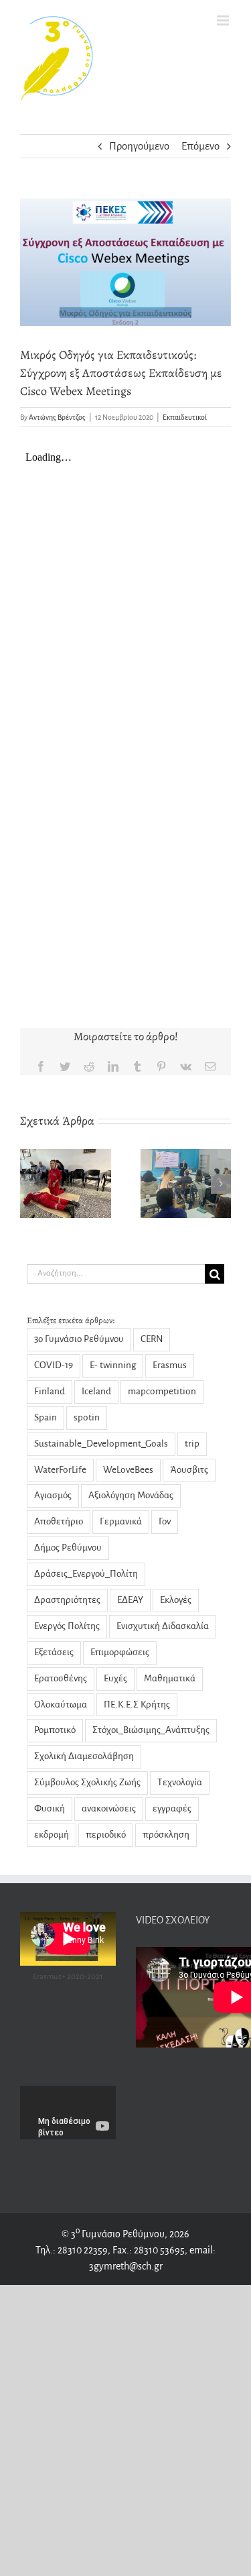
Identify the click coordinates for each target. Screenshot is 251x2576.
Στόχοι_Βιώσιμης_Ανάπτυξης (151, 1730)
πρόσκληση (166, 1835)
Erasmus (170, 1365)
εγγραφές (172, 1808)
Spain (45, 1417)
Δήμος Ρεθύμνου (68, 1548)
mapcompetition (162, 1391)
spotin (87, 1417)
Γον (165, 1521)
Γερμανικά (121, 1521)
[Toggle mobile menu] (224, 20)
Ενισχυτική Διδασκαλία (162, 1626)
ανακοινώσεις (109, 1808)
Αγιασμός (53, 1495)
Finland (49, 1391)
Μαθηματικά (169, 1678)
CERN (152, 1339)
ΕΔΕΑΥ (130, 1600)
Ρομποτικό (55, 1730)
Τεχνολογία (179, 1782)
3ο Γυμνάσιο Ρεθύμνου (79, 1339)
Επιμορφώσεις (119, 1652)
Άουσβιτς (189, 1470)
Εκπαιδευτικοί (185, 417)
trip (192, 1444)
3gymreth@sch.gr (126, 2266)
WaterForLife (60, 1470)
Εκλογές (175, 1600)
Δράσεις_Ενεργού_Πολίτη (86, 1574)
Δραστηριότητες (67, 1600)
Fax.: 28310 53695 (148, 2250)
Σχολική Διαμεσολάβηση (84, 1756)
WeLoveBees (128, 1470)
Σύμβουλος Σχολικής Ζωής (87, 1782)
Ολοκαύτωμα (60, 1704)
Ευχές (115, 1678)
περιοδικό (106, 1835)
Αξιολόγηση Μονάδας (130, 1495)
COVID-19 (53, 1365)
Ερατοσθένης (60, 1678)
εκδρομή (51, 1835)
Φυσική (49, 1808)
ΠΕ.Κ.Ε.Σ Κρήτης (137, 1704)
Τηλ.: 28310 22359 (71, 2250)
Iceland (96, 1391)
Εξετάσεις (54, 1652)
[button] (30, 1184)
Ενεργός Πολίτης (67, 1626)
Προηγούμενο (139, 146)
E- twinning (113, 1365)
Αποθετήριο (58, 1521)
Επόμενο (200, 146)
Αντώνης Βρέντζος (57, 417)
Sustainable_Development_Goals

+ + + +

Could you repeat exactly the lines in the listing above from the one with "Αξιολόγηση Μονάδας (130, 1495)" down to the one with "Επόμενο (200, 146)"? Include both of those lines.

→ **Result of the task**
Αξιολόγηση Μονάδας (130, 1495)
COVID-19 (53, 1365)
Ερατοσθένης (60, 1678)
εκδρομή (51, 1835)
Φυσική (49, 1808)
ΠΕ.Κ.Ε.Σ Κρήτης (137, 1704)
Τηλ.: 28310 22359 (71, 2250)
Iceland (96, 1391)
Εξετάσεις (54, 1652)
[button] (30, 1184)
Ενεργός Πολίτης (67, 1626)
Προηγούμενο (139, 146)
E- twinning (113, 1365)
Αποθετήριο (58, 1521)
Επόμενο (200, 146)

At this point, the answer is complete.